Attitudes toward the new national health care law are largely unchanged this week, with just over half of voters still viewing it unfavorably and support for individual choice when buying health insurance remaining high.
The latest national telephone survey of 1,000 likely U.S. voters finds that 44 percent share a favorable opinion of the health care law, including 19 percent with a very favorable opinion. While 51 percent view it unfavorably and 38 percent have a very unfavorable view.
Most voters have had an unfavorable opinion of the law in weekly surveys since the beginning of last year. Favorables have ranged from 39 percent to 45 percent during that period, while unfavorables have run as high as 58 percent.
Forty-three percent believe the government should require every health insurance company and plan to cover the exact same set of medical procedures.
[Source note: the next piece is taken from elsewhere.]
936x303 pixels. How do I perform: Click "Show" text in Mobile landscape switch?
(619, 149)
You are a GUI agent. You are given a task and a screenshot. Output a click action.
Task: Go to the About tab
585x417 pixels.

That’s down one point from 44 percent in May, which marked the highest level of support since regular tracking began in January 2013. Thirty-five percent still oppose government-mandated levels of care, consistent with surveying for much of this year. Twenty-two percent are undecided.
With most voters convinced that the cost of health care will go up under Obamacare, it’s not surprising to find that 69 percent of voters still believe individuals should have the right to choose between different types of health insurance, including some that cost more and cover just about all medical procedures and some that cost less while covering only major medical procedures. Sixteen percent disagree, while just as many (15%) are not sure.
Eighty-three percent say individuals should have the right to choose between different types of health insurance, including some with higher deductibles and lower premiums and others with lower deductibles and higher premiums. Only seven percent oppose this kind of choice.
Support for this kind of health insurance choice has changed little in surveys for the last year-and-a-half.